Después de apostar a uno de los dos soldados con el danés en el primer piso del edificio, Kringe se ubicó en el segundo junto al otro. Encendió un cigarrillo, cerró los ojos y se puso a tararear en voz baja una vieja canción sobre un pescador que solía cantar su padre.

viernes, 2 de julio de 2010

tarde del 23 de abril de 1945

Antes de abandonar el edificio de la chocolatería, Kringe debió escoger entre los tres soldados que le quedaban uno para dejar. El grandote Jensby estaba herido en una pierna por lo que dejarlo era condenarlo a una muerte segura; Schmidt era un experto con la ametralladora… Rommedahl fue el escogido por decantación.

El grupo de tres soldados cruzó la calle para situarse en su nueva posición. El cabo Kringe y Schmidt marchaban adelante en tanto que Jensby los seguía unos pasos más atrás culpa de de la herida en la pierna.

El edificio que debían ocupar estaba bastante ileso a excepción de una pequeña parte de la fachada donde había sido alcanzado por una granada de panzerfaust. Los tres niveles de la construcción contrastaban con la mayor altura de los edificios lindantes. Aunque más antiguo, parecía ser de una albañilería más sólida.

–¿No somos un poco pocos, señor? –preguntó el SS Schmidt tras examinar la posición que debían ocupar.

El danés y el cabo se miraron, tras lo que miraron a Schmidt. Luego se echaron a reír mientras que su camarada los miraba sin entender.

–Mira que si serás –dijo Jensby ahogado por la risa

Schmidt permaneció observándolos con gesto adusto, aún sin entender el motivo de la risa.

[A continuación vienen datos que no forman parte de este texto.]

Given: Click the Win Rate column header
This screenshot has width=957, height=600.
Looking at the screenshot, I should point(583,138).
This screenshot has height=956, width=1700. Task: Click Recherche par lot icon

Como la mayoría de los alemanes que formaban parte de las Waffen SS, el soldado no veía bien la informalidad ni el relajamiento entre sus camaradas.

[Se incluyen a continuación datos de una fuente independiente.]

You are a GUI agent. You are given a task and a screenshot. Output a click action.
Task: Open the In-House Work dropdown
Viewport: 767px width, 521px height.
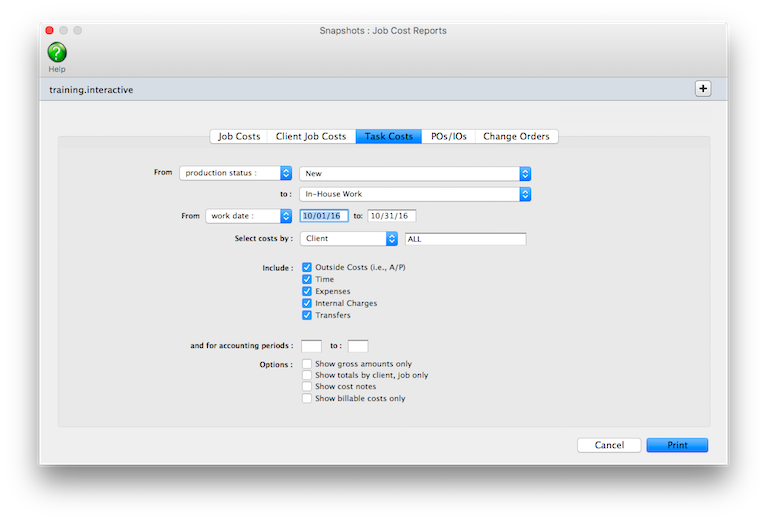coord(415,194)
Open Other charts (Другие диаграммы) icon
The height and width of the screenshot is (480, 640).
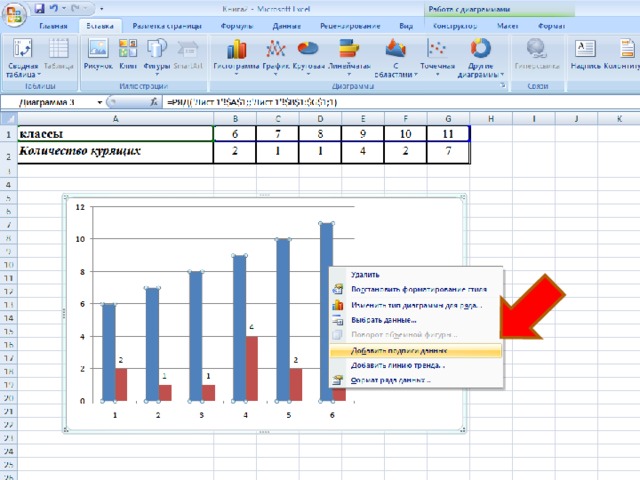click(x=480, y=49)
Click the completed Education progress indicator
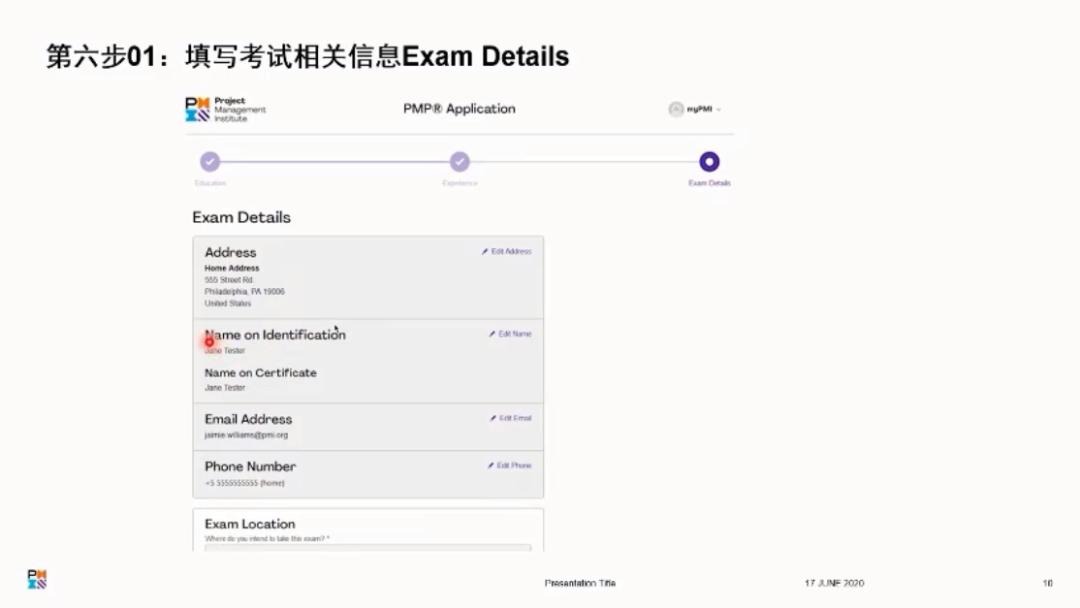The width and height of the screenshot is (1080, 608). click(210, 161)
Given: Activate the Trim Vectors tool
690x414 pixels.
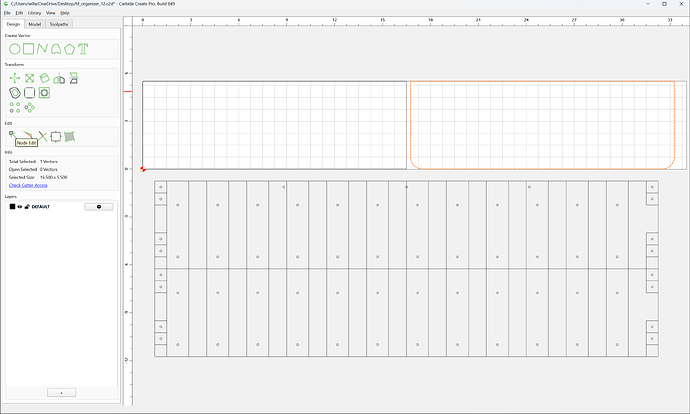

–Montarás la ametralladora en la planta baja, luego ve a buscar todas las municiones que tenga el grupo de Zorc, ellos ya no las necesitan –ordenó el cabo Kringe nuevamente serio.

Luego de que Schmidt se marchara, tras apostar la MG-42, el cabo y el danés se dispusieron a examinar el edificio para seleccionar los mejores campos de disparo y las posibles vías de evacuación en caso de ser necesarios.

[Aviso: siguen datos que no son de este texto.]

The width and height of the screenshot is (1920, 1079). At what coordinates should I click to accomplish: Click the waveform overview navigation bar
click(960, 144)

–No me gusta este lugar, cabo –se quejó Jensby–, si llegan a doblar la esquina quedaremos rodeados.

–Es lo que hay –dijo resignado Kringe y continuó con su inspección.

–Por qué no nos replegamos ya de una buena vez y listo –propuso el danés.

–Porque somos soldados y cumplimos órdenes –respondió inmutable Kringe, y ordenó–, este será tu lugar Jensby; en caso de que las cosas se pongan feas puedes saltar al patio interno del otro edificio.

–Gracias cabo –contestó irónico el SS danés.

Si captó la ironía, Kringe disimuló muy bien. Absorto siguió con su tarea y ascendió por la vieja escalera de granito hacia el segundo piso de la construcción. Las camas que abundaban en los distintos cuartos daban cuenta de que aquel lugar era un geriátrico o algo por el estilo. Abandonado recientemente concluyó Kringe, luego de dar con más de un urinario repleto de amarillenta carga.

Aunque las ventanas no eran muy amplias, comparadas a las de los otros edificios, se podían utilizar los panzerfaust sin mayor problema. Repentinamente cansado, el cabo se dejó caer en un marchito sillón hamaca. Seducido por la lenta oscilación de la mecedora, se permitió un instante de relajación de la dura formalidad militar para evocar los tiempos anteriores a la guerra donde sólo era un simple cartero en la lejana ciudad de Konstanz a orillas del lago homónimo.

Kringe dejó caer sus pesados párpados. Parecía que fuese ayer cuando marchaba de pesca al gran lago con sus amigos los días sábados por las tarde. Todo aquello parecía irreal entre el humo y los escombros de Berlín. Quién hubiera dicho que no volvería ver más a aquella chica judía. ¿Dónde se la habrían llevado? Había muchos rumores por lo bajo de cosas que era mejor no creer. A Kringe se le había olvidado el nombre de la joven, pero no así sus largas trenzas coloradas ni sus sonrojadas mejillas cada vez que lo miraba. Todo aquello estaba muerto al igual que la Gran Alemania y otros sueños de Hitler. Sin embargo, a pesar de que pareciera absurdo, nada de eso le importaba a Albert Kringe. Tan sólo echaba de menos su vida antes de entrar al ejército: la vida de un simple cartero y sus tardes de sábados y su muchacha judía.